Lack of clarity around consultations, actual biometrics use, and ban effectiveness
Minneapolis Police Chief Medaria Arradondo blasted the measure, saying he was not consulted or asked for feedback at any point during the process of crafting the biometrics restrictions.
“Chief Arradondo believes that through open minded, thoughtful and deliberate research, examination and mutually respectful engagement by both elected and public safety professionals on this important technology tool, we can arrive at a place where its application can be utilized in accordance with data privacy and other citizen legal protections,” according to a statement.
The ACLU Of Minnesota said the matter was brought up with Arradondo and the City Attorney’s Office in quarterly meetings.

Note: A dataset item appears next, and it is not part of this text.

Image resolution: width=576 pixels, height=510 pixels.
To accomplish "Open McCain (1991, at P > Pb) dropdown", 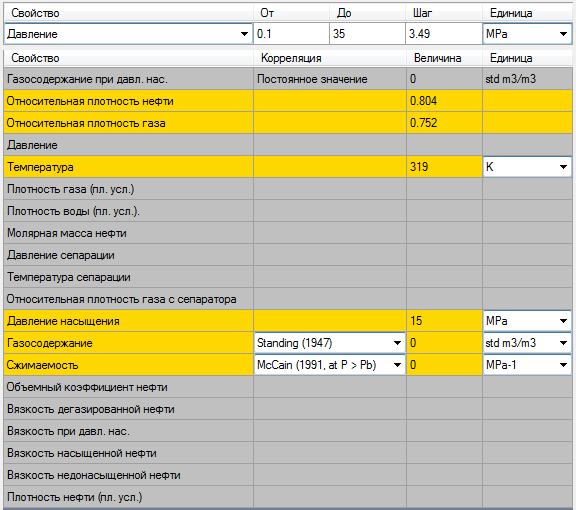I will [330, 365].
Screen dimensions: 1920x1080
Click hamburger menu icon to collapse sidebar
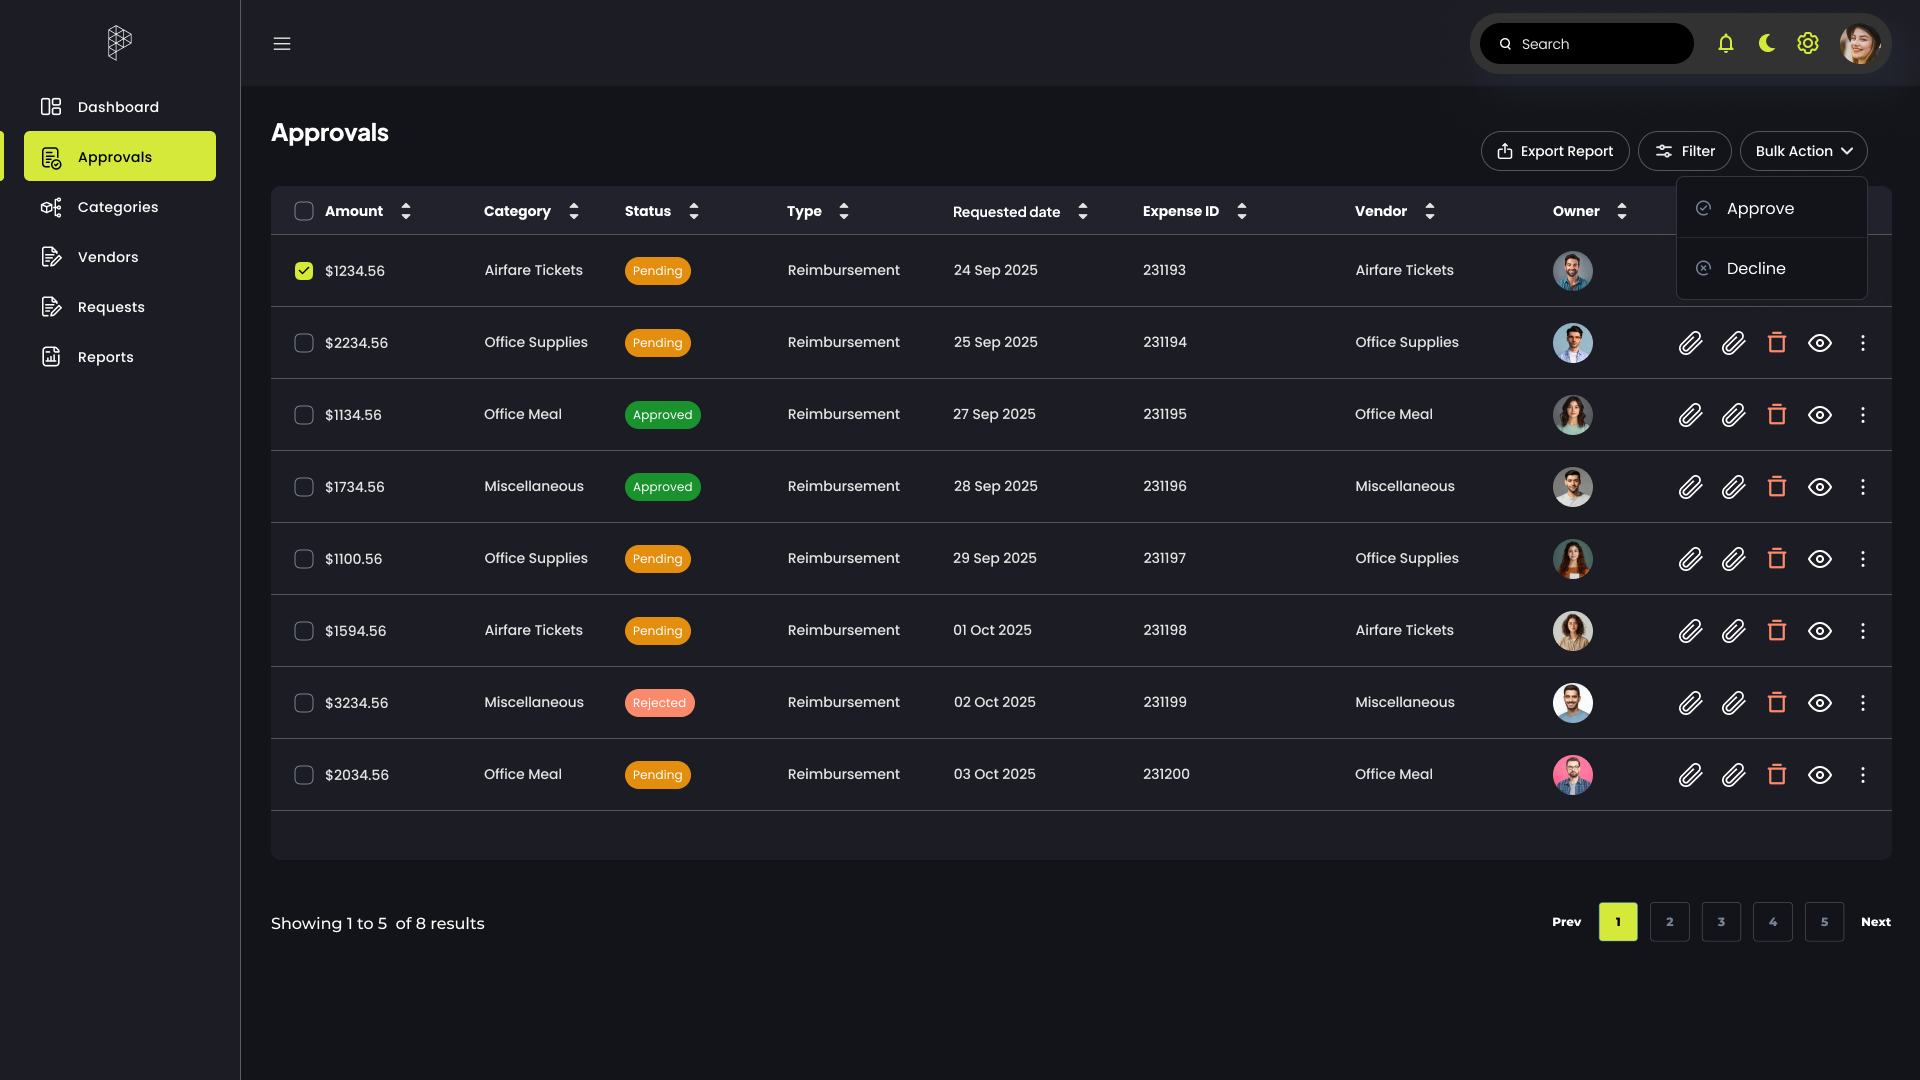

A coalition to support the ordinance was led by POSTME (Public Oversight of Surveillance Technology and Military Equipment), according to the Star Tribune, and an open letter from the group to City Council alleges the continued use of Clearview AI’s facial recognition by MPD, linking to a Buzzfeed article from last May.
How effective the measure will be in preventing law enforcement facial recognition use is somewhat unclear, as officials in six of 17 U.S. cities that have passed restrictions on the technology’s use by police told The Markup or publicly stated that law enforcement officials are still able to access it through loopholes.
The loopholes take the form of clauses allowing local police to make use of biometric systems operated by state or federal agencies, or the private sector.
Kade Crawford of the ACLU of Massachusetts suggested that it is often difficult for police to know precisely how a tip was arrived at and ensure facial recognition was not involved, and that if ordinances are so narrow they restrict the use of any outside information, they could be ignored. The ultimate answer, he believes, is a federal ban.